A new “Future of Quality Assurance 2023“ study by LambdaTest of 1,615 software testing professionals from 70 different countries has shed new light on software testing practices in 2023, including finding that 78% have already adopted AI in their workflows.
LambdaTest’s new research has also shown that companies are working to respond to the need for greater software reliability with 72% of organizations involving testers in ‘sprint’ planning sessions, signaling a substantial shift towards software quality being considered earlier in the software development lifecycle.
However, small organizations are lagging in this metric with only 61.60% involving testers in every sprint.

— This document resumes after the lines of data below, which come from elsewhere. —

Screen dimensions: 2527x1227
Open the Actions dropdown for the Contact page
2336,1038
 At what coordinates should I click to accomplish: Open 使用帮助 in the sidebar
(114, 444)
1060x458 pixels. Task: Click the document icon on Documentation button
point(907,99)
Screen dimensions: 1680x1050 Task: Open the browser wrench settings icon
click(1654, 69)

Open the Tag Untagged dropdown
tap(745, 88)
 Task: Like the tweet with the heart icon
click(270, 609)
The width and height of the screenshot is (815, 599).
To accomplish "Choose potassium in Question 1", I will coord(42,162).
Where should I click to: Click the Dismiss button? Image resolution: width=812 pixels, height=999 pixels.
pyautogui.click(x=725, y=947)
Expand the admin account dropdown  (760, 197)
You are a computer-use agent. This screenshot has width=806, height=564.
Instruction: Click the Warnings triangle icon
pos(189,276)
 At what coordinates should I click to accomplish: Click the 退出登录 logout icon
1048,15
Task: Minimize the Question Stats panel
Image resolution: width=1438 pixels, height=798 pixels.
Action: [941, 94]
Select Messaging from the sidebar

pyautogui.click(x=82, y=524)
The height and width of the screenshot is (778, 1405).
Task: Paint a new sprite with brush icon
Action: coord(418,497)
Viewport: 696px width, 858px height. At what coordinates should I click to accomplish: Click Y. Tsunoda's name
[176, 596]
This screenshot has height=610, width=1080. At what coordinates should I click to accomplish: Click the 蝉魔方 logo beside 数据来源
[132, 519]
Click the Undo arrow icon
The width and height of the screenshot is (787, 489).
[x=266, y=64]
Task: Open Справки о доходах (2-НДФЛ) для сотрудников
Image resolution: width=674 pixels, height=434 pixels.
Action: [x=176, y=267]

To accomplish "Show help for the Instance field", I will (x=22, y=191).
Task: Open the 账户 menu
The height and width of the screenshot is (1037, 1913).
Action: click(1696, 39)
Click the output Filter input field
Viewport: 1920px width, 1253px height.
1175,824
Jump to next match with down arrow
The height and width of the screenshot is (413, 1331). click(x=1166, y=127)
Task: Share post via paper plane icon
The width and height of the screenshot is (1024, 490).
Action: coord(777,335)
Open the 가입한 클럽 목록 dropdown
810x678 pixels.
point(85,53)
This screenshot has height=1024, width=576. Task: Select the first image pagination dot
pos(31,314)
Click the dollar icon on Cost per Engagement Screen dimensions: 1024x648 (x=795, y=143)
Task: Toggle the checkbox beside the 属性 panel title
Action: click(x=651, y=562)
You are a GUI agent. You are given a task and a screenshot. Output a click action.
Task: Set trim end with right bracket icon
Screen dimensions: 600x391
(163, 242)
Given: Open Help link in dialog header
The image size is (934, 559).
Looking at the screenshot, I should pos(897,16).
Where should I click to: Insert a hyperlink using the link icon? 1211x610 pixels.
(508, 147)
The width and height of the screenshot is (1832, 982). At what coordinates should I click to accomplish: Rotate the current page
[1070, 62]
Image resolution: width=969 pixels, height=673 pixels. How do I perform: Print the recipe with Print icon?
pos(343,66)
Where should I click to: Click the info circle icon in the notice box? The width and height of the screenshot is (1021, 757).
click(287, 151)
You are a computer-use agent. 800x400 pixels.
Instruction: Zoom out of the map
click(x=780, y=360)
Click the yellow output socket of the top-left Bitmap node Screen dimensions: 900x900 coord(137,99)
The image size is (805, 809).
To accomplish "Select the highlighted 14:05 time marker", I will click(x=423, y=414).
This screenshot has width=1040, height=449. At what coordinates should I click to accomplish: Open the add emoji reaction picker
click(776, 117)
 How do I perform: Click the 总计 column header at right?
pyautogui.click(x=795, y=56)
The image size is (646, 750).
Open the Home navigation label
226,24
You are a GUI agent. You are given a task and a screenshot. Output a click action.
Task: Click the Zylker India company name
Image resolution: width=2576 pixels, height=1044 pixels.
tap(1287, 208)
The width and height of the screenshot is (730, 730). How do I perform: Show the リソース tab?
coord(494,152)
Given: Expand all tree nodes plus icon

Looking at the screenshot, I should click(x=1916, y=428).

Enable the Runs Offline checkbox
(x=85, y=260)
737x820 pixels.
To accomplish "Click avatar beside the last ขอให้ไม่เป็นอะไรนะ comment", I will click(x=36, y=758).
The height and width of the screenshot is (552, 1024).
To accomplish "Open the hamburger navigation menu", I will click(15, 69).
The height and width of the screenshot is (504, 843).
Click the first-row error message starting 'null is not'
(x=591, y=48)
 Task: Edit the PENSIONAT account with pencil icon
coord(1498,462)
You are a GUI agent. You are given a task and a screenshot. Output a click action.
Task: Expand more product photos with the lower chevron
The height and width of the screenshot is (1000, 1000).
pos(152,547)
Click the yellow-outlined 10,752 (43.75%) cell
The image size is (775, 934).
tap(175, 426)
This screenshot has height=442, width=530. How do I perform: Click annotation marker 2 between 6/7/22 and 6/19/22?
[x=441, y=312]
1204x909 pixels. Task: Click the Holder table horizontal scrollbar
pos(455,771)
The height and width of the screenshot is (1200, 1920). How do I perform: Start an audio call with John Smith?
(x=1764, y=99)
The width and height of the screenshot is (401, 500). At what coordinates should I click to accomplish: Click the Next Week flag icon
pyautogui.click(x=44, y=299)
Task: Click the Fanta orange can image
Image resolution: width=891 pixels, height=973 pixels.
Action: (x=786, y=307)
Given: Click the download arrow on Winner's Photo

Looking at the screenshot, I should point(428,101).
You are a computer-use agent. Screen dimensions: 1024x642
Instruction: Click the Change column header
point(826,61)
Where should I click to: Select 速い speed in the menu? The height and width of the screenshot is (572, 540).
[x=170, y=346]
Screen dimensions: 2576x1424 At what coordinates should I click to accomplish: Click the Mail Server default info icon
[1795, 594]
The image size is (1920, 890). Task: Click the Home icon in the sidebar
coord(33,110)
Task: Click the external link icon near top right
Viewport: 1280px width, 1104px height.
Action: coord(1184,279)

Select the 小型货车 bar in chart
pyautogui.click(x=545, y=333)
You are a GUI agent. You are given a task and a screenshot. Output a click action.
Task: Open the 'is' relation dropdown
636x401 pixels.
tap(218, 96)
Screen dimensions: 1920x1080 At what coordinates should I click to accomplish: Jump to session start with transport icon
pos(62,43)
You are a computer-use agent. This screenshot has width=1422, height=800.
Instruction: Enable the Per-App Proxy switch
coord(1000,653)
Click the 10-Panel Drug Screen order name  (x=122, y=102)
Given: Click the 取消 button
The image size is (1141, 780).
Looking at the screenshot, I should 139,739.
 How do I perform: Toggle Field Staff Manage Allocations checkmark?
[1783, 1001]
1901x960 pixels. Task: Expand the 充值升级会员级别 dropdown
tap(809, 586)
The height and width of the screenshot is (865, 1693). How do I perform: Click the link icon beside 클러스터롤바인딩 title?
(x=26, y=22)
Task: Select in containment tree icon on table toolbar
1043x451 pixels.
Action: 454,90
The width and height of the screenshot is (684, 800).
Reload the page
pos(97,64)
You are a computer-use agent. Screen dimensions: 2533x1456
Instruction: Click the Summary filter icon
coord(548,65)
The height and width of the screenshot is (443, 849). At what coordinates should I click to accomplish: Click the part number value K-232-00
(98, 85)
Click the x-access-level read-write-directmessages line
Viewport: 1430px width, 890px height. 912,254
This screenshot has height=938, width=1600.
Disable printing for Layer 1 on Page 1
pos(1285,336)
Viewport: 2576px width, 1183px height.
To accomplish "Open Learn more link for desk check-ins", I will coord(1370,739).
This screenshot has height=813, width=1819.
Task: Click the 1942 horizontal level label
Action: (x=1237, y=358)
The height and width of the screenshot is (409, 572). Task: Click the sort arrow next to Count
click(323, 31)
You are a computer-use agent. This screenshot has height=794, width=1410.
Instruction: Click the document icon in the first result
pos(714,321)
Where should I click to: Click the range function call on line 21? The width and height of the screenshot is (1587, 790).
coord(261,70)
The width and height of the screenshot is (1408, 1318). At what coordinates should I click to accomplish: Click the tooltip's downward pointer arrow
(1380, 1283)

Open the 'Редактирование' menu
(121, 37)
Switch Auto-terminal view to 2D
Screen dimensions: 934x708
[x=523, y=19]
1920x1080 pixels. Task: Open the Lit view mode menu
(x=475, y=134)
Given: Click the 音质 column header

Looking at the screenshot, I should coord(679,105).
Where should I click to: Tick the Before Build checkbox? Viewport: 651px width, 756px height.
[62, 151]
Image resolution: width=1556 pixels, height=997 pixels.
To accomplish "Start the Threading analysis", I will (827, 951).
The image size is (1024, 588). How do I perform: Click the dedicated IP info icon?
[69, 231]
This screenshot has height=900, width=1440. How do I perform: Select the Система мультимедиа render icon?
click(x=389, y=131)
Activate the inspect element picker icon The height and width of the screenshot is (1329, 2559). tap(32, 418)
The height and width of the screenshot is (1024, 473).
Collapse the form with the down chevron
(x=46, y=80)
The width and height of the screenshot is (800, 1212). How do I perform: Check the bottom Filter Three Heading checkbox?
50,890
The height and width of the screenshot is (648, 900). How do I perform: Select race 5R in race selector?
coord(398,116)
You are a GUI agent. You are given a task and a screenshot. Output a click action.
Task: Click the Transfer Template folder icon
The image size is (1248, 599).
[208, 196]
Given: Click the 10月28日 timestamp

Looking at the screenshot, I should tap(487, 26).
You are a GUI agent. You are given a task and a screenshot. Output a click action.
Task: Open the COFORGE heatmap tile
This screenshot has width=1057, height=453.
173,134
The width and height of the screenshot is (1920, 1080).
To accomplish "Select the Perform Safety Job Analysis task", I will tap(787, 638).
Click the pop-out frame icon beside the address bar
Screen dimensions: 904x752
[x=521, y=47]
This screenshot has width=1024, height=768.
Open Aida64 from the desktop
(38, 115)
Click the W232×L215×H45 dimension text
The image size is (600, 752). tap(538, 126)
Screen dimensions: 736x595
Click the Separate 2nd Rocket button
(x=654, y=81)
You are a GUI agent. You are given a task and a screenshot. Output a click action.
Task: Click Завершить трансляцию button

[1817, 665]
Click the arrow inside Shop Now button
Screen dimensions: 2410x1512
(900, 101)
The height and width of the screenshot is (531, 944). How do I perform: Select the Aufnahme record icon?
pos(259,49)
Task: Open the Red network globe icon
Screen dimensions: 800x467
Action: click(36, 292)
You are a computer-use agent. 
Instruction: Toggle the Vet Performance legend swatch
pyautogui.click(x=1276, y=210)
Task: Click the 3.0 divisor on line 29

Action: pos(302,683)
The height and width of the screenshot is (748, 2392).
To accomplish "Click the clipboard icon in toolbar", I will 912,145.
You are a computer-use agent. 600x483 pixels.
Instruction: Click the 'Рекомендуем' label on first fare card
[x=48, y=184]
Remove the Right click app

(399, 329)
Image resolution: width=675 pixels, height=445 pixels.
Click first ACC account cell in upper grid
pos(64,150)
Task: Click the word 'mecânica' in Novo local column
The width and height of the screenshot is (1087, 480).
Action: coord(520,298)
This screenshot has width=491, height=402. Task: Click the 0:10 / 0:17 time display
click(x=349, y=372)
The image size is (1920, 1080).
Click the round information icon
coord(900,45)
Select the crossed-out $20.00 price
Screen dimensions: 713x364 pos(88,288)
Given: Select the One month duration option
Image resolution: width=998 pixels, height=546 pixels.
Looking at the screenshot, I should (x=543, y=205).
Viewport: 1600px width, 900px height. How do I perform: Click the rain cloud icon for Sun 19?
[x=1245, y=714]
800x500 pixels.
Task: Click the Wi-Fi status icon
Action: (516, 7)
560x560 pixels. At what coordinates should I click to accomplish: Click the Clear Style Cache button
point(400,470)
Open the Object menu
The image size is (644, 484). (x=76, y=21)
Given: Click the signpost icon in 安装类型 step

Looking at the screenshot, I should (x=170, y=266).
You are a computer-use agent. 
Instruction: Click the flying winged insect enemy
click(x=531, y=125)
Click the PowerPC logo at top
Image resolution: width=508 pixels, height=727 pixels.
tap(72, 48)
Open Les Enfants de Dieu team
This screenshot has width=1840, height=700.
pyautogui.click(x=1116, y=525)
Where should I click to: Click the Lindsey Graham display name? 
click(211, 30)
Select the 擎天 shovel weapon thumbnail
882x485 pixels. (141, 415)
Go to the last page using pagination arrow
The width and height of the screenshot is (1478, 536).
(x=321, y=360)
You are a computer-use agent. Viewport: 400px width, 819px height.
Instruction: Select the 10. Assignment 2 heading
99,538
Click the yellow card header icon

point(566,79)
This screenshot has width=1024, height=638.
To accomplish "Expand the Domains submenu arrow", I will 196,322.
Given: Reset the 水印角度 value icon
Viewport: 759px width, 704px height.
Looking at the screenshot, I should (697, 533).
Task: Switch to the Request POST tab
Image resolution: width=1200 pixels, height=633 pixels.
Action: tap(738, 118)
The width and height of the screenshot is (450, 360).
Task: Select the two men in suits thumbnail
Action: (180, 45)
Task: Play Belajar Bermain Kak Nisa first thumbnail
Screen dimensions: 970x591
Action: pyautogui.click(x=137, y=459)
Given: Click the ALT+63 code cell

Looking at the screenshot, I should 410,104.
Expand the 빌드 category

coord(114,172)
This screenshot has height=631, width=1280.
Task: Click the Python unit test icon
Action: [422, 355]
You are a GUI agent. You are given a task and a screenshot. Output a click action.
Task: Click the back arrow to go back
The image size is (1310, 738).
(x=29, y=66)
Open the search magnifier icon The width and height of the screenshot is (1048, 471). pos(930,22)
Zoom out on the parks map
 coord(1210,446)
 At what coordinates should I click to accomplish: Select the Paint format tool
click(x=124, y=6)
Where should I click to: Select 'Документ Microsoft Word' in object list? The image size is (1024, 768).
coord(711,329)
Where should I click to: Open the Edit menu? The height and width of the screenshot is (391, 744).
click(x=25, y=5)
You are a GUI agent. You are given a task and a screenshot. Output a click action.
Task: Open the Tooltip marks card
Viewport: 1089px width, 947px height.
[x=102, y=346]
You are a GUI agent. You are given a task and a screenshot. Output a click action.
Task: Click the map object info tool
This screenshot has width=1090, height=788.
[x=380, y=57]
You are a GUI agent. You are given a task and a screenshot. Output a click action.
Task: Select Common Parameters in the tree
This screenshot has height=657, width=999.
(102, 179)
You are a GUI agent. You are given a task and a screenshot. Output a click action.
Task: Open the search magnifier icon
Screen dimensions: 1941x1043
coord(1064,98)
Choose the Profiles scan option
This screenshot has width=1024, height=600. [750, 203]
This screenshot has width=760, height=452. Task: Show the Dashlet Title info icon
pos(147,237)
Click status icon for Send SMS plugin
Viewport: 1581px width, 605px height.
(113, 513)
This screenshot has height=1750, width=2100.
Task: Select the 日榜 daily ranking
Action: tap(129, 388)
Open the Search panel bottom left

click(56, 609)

Amongst these efficiency improvements, the survey shows that there has been rapid adoption of AI technologies. Uses of AI reported by software testers have included automating the creation of test data (51%), writing code for automated tests (45%), test result analysis and reporting (36%), and formulating test cases (46%).
Another key insight that the study revealed was even though 89% of organizations are automating the deployment and running of tests through CI/CD (Continuous Integration and Continuous Delivery) tools, only 45% of organizations are triggering their automated tests manually, and not effectively leveraging CI/CD tools to run tests.
The research has also highlighted that gaps continue to exist in software testing. 74% of teams lacked a structured approach towards running tests, thereby losing efficiency and potentially overlooking factors like risk levels and customer feedback. In addition, many teams lack data-driven insights to measure software reliability with more than 48% lacking even basic Test Intelligence and observability systems.
Asad Khan, CEO & Co-Founder of LambdaTest, said: “At LambdaTest, we understand that while the adoption of AI is a significant step forward, the journey doesn’t end here. For example; our study highlights the need to address bottlenecks affecting productivity like flaky tests alongside time wasted on setting up and maintaining test environments. This presents us with an opportunity as well as a challenge – to develop the right tooling that will empower teams to efficiently address these bottlenecks and drive software quality in their processes.”